Required task - Rewrite the entries below, changing "magnifier" to "magnifying glass" and leaving everything else the same. Omit the pictures from your answer.

Extracted entries -

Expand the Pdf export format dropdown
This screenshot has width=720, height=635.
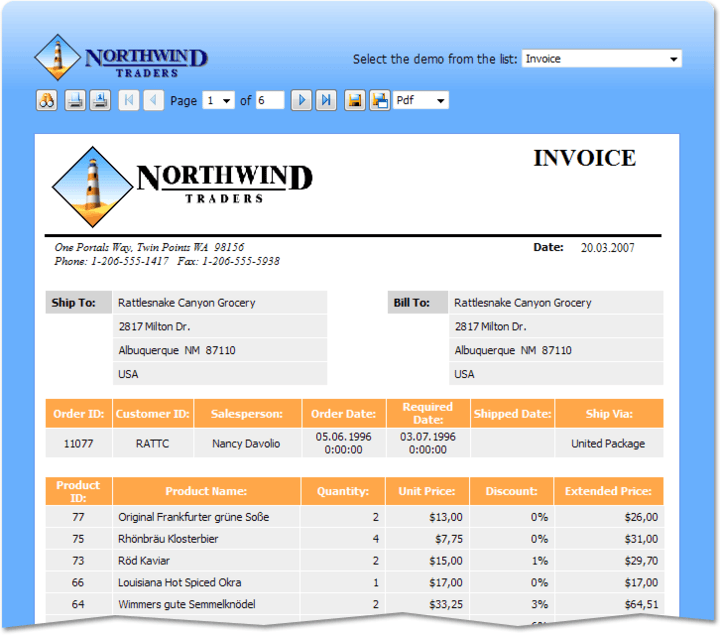441,101
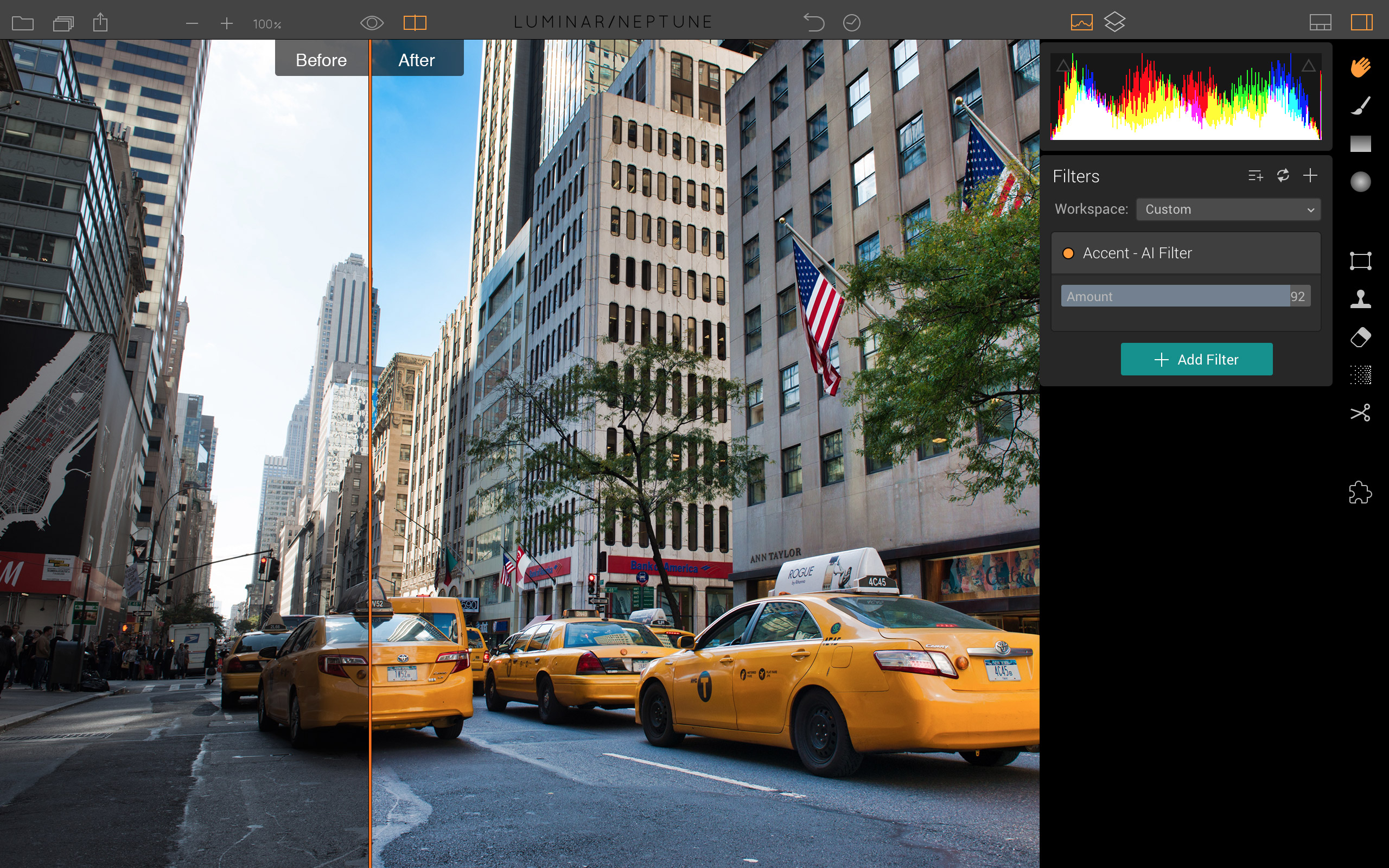
Task: Open the Workspace Custom dropdown
Action: (1228, 209)
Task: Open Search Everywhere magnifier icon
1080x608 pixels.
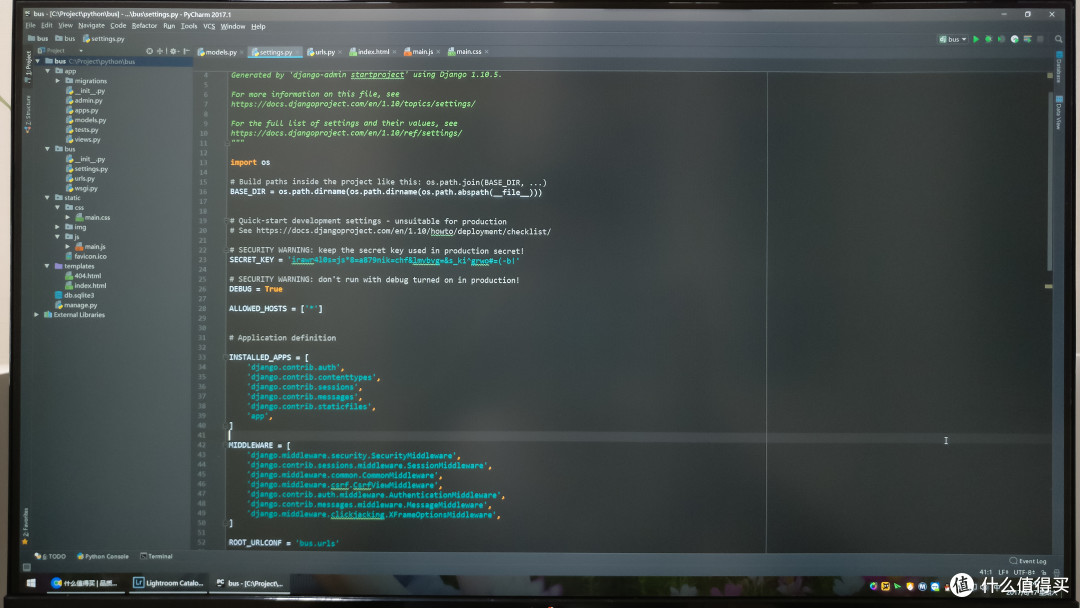Action: coord(1059,39)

Output for this exercise -
Expand the Pdf export format dropdown
This screenshot has width=720, height=635.
441,101
Task: Open the Workspace Custom dropdown
Action: (1228, 209)
Task: Open Search Everywhere magnifying glass icon
1080x608 pixels.
Action: coord(1059,39)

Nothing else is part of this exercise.